To enhance the economics of microalgae-based biofuels, utilization of every ingredient of the raw biomass is important (Georgianna and Mayfield, 2012; Sheehan et al., 1998). Whereas the majority of fuels derived from microalgae have been focused on storage oils, the extracted oil accounts for only 37.9% of the energy and 27.4% of the initial fixed carbon (Lardon et al.,

2009) . The remaining carbon is stored in the leftover oil cakes composed of abundant proteins and carbohydrates. Hence, recycling these nutrient elements may help increase biomass margins of microalgae-based fuels (Lardon et al., 2009). Recycling algal waste by anaerobic digestion has been proposed to support the microalgae production process (Ras et al., 2011; Zamalloa et al., 2012).

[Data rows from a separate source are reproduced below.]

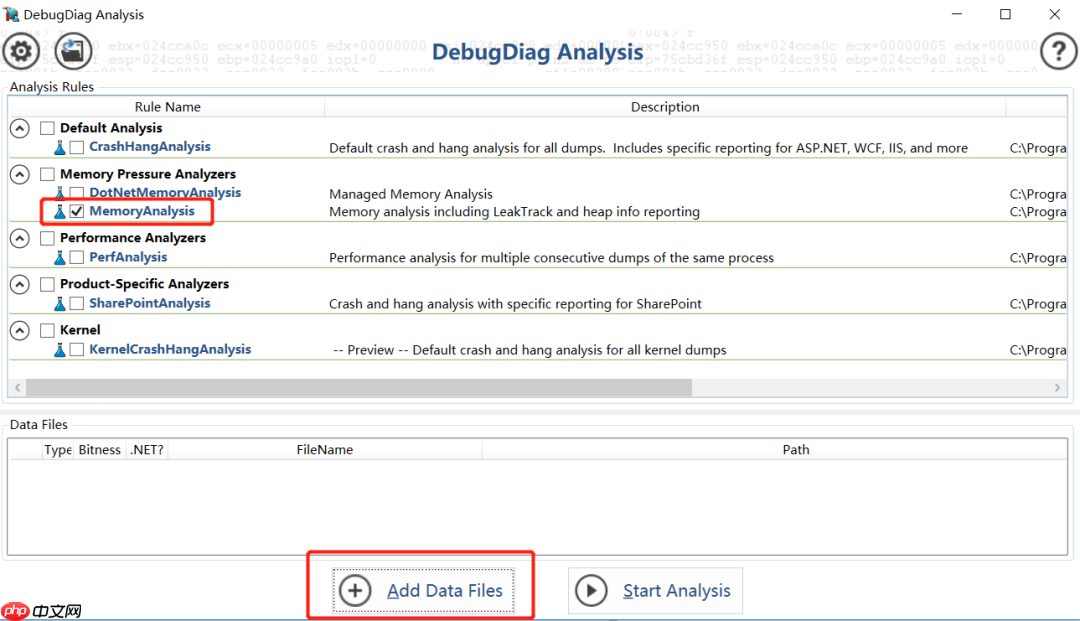Viewport: 1080px width, 621px height.
Task: Click the Add Data Files button
Action: 425,590

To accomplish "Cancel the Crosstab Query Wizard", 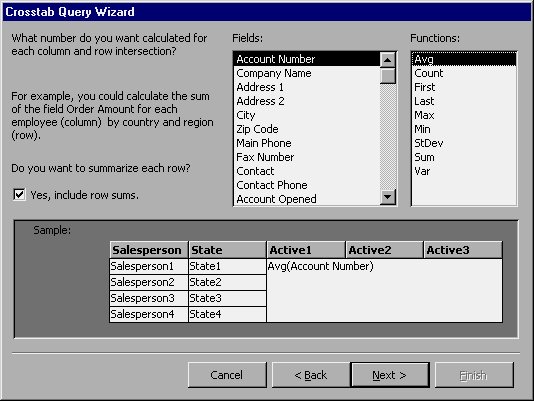I will 227,375.
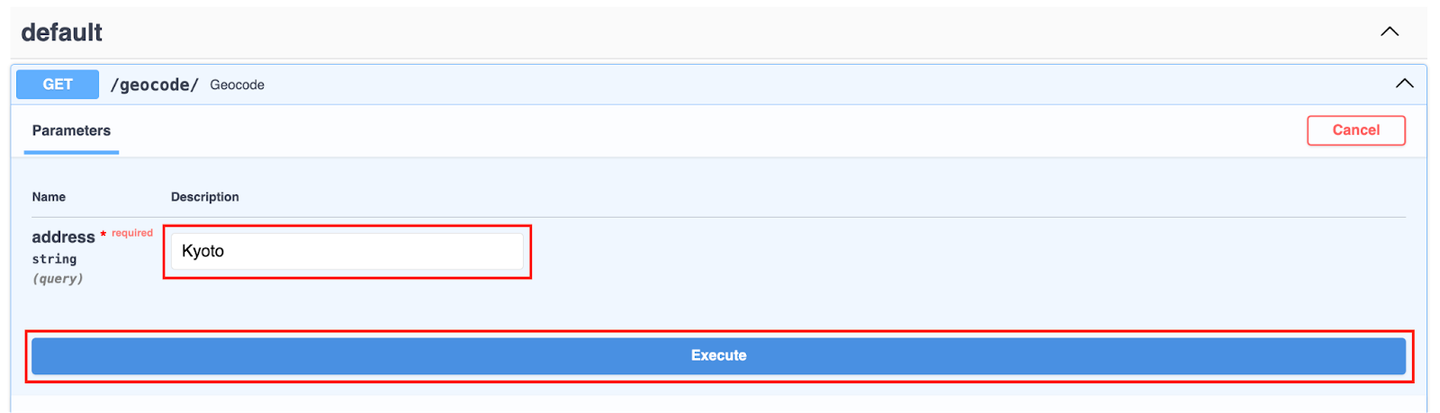This screenshot has height=413, width=1440.
Task: Click empty space in the default header bar
Action: click(700, 32)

Several innovative metabolic engineering strategies have been proposed recently to reduce the energy debt and increase the margins of microalgae-based fuels. One of the approaches is to establish an integrated system that takes advantage of the amenable genetic modification capability of the Escherichia coli (E. coli) system. Although microalgae can grow photosynthet­ically to accumulate biomass for biodiesel purposes, the leftover paste can be utilized for alcohol-fuel production by feeding it into an engineered bacterial system. Huo et al. accom­plished this by genetically engineering an E. coli strain that is capable of converting the back­bone and side chains of amino acids in pretreated biomass into two-, four — and five-carbon alcohol fuels, ammonia, and other chemicals (Huo et al., 2011). In a small-scale experiment, the authors successfully converted hydrolyzed microalgal protein biomass into alcohol fuels. This demonstration supports the potential of using microalgal biomass as a feedstock for protein-based biorefinaries.